Background: Kawasaki disease is an acute systemic vasculitis of childhood, with a predilection of the main coronary artery. This disease is the most frequent cause of acquired heart disease in developed countries. This report is aimed to describe the diagnosis and treatment of Kawasaki disease in an infant. Case description: A 4-month-old boy came to the emergency room on November 21, 2021, with a chief complaint of high fever for three days. His appetite has decreased since he got sick. Other complaints, such as red eyes, red lips and red rashes overall his body, occurred two days before the admission. Physical examination: the child's nutritional status was good, with bilateral non-purulent conjunctivitis, erythema and cracked lips, and polymorphous rash on the body, back, and legs. We found enlarged cervical lymph nodes and reactivation of Bacillus Calmette-Guerin (BCG) scars.
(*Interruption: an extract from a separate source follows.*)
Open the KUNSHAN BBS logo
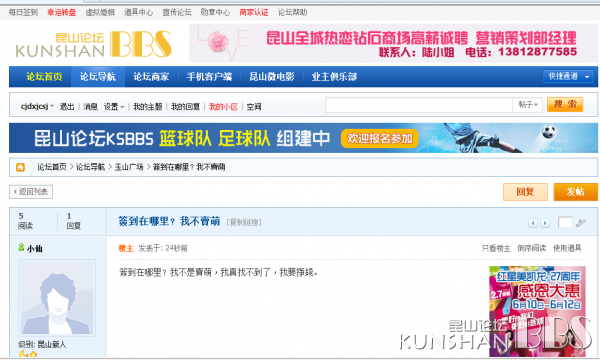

The laboratory findings were as follows: HGB 10.6gr/dL, WBC 11.570/µL, PLT 335.000/µL, CRP 84mg/dL, Antigen NS-1 dengue test negative, and SARS-COV2 Antigen test negative. The echocardiography results were minimal pericardial effusion and normal coronary size. With a Harada score of 4, he was diagnosed with Kawasaki disease. Management of the patient includes breastfeeding, infusion of dextrose 5% with sodium chloride (Na Cl) 0.22%, Paracetamol infusion, Intravenous Immunoglobulin (IVIg) single dose, and Acetylsalicylic acid orally. After being discharged from the hospital, he was advised to control his condition routinely to a pediatrician. Conclusion: Kawasaki disease has been reported in a 4-month-old boy with typical clinical manifestations and successfully treated with good results.